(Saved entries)

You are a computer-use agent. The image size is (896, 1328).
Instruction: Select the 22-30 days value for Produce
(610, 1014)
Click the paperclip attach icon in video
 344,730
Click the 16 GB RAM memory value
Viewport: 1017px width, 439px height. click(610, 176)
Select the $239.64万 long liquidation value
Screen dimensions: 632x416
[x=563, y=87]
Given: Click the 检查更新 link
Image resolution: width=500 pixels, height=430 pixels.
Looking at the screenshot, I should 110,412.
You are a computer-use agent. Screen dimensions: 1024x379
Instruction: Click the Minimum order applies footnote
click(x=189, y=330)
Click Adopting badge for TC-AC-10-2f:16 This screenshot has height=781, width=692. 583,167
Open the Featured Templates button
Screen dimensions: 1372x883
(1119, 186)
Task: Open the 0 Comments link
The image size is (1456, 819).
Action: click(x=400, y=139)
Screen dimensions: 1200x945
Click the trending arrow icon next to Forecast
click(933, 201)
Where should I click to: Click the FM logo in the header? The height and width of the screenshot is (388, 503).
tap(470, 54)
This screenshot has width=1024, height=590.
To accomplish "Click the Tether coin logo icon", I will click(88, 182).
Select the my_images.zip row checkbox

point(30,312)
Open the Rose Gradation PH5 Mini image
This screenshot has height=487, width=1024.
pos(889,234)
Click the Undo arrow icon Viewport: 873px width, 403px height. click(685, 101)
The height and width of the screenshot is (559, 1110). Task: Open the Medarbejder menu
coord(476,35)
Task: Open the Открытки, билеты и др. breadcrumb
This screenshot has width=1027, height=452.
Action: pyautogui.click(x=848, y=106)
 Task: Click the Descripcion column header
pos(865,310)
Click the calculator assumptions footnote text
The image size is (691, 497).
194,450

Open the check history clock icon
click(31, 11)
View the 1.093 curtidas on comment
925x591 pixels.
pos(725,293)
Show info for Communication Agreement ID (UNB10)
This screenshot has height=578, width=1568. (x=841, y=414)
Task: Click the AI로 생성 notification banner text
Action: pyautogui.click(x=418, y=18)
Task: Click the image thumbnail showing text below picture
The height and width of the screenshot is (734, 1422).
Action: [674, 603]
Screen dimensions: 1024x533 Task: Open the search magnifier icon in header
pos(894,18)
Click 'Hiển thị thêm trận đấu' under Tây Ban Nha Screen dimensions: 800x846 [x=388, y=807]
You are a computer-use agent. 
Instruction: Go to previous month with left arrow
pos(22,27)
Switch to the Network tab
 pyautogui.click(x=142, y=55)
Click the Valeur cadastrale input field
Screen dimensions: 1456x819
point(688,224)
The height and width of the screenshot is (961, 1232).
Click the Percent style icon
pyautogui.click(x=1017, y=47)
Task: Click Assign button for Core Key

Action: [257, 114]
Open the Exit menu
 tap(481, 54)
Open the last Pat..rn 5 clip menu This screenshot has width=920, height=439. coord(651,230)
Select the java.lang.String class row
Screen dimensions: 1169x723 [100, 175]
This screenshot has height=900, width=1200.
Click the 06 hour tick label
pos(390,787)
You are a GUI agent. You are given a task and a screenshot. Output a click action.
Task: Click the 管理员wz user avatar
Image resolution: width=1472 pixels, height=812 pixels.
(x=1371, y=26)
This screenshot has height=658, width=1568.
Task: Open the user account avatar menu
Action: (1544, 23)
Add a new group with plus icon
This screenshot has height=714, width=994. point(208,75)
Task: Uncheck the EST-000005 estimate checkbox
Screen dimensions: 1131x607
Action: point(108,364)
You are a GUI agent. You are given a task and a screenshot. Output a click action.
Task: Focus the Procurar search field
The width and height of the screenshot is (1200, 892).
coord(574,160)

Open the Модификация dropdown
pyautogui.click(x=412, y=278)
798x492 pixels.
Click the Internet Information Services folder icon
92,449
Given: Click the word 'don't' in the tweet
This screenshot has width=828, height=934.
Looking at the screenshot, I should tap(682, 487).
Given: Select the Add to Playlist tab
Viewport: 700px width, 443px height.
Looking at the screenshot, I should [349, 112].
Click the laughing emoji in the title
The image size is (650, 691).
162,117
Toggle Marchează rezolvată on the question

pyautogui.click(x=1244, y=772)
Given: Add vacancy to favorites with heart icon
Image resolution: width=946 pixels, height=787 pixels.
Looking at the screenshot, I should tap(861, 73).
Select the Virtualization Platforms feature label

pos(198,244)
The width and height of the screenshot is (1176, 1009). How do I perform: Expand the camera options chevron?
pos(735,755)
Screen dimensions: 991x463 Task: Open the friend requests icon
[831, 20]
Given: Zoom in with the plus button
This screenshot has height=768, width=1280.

# PROBLEM DESCRIPTION
Reproduce the records above exactly, character for character.

# ANSWER TO THIS PROBLEM
You are a computer-use agent. The image size is (896, 1328).
Instruction: Select the 22-30 days value for Produce
(610, 1014)
Click the paperclip attach icon in video
 344,730
Click the 16 GB RAM memory value
Viewport: 1017px width, 439px height. click(610, 176)
Select the $239.64万 long liquidation value
Screen dimensions: 632x416
[x=563, y=87]
Given: Click the 检查更新 link
Image resolution: width=500 pixels, height=430 pixels.
Looking at the screenshot, I should 110,412.
You are a computer-use agent. Screen dimensions: 1024x379
Instruction: Click the Minimum order applies footnote
click(x=189, y=330)
Click Adopting badge for TC-AC-10-2f:16 This screenshot has height=781, width=692. 583,167
Open the Featured Templates button
Screen dimensions: 1372x883
(1119, 186)
Task: Open the 0 Comments link
The image size is (1456, 819).
Action: click(x=400, y=139)
Screen dimensions: 1200x945
Click the trending arrow icon next to Forecast
click(933, 201)
Where should I click to: Click the FM logo in the header? The height and width of the screenshot is (388, 503).
tap(470, 54)
This screenshot has width=1024, height=590.
To accomplish "Click the Tether coin logo icon", I will click(88, 182).
Select the my_images.zip row checkbox

point(30,312)
Open the Rose Gradation PH5 Mini image
This screenshot has height=487, width=1024.
pos(889,234)
Click the Undo arrow icon Viewport: 873px width, 403px height. click(685, 101)
The height and width of the screenshot is (559, 1110). Task: Open the Medarbejder menu
coord(476,35)
Task: Open the Открытки, билеты и др. breadcrumb
This screenshot has width=1027, height=452.
Action: pyautogui.click(x=848, y=106)
 Task: Click the Descripcion column header
pos(865,310)
Click the calculator assumptions footnote text
The image size is (691, 497).
194,450

Open the check history clock icon
click(31, 11)
View the 1.093 curtidas on comment
925x591 pixels.
pos(725,293)
Show info for Communication Agreement ID (UNB10)
This screenshot has height=578, width=1568. (x=841, y=414)
Task: Click the AI로 생성 notification banner text
Action: pyautogui.click(x=418, y=18)
Task: Click the image thumbnail showing text below picture
The height and width of the screenshot is (734, 1422).
Action: [674, 603]
Screen dimensions: 1024x533 Task: Open the search magnifier icon in header
pos(894,18)
Click 'Hiển thị thêm trận đấu' under Tây Ban Nha Screen dimensions: 800x846 [x=388, y=807]
You are a computer-use agent. 
Instruction: Go to previous month with left arrow
pos(22,27)
Switch to the Network tab
 pyautogui.click(x=142, y=55)
Click the Valeur cadastrale input field
Screen dimensions: 1456x819
point(688,224)
The height and width of the screenshot is (961, 1232).
Click the Percent style icon
pyautogui.click(x=1017, y=47)
Task: Click Assign button for Core Key

Action: [257, 114]
Open the Exit menu
 tap(481, 54)
Open the last Pat..rn 5 clip menu This screenshot has width=920, height=439. coord(651,230)
Select the java.lang.String class row
Screen dimensions: 1169x723 [100, 175]
This screenshot has height=900, width=1200.
Click the 06 hour tick label
pos(390,787)
You are a GUI agent. You are given a task and a screenshot. Output a click action.
Task: Click the 管理员wz user avatar
Image resolution: width=1472 pixels, height=812 pixels.
(x=1371, y=26)
This screenshot has height=658, width=1568.
Task: Open the user account avatar menu
Action: (1544, 23)
Add a new group with plus icon
This screenshot has height=714, width=994. point(208,75)
Task: Uncheck the EST-000005 estimate checkbox
Screen dimensions: 1131x607
Action: point(108,364)
You are a GUI agent. You are given a task and a screenshot. Output a click action.
Task: Focus the Procurar search field
The width and height of the screenshot is (1200, 892).
coord(574,160)

Open the Модификация dropdown
pyautogui.click(x=412, y=278)
798x492 pixels.
Click the Internet Information Services folder icon
92,449
Given: Click the word 'don't' in the tweet
This screenshot has width=828, height=934.
Looking at the screenshot, I should tap(682, 487).
Given: Select the Add to Playlist tab
Viewport: 700px width, 443px height.
Looking at the screenshot, I should [349, 112].
Click the laughing emoji in the title
The image size is (650, 691).
162,117
Toggle Marchează rezolvată on the question

pyautogui.click(x=1244, y=772)
Given: Add vacancy to favorites with heart icon
Image resolution: width=946 pixels, height=787 pixels.
Looking at the screenshot, I should tap(861, 73).
Select the Virtualization Platforms feature label

pos(198,244)
The width and height of the screenshot is (1176, 1009). How do I perform: Expand the camera options chevron?
pos(735,755)
Screen dimensions: 991x463 Task: Open the friend requests icon
[831, 20]
Given: Zoom in with the plus button
This screenshot has height=768, width=1280.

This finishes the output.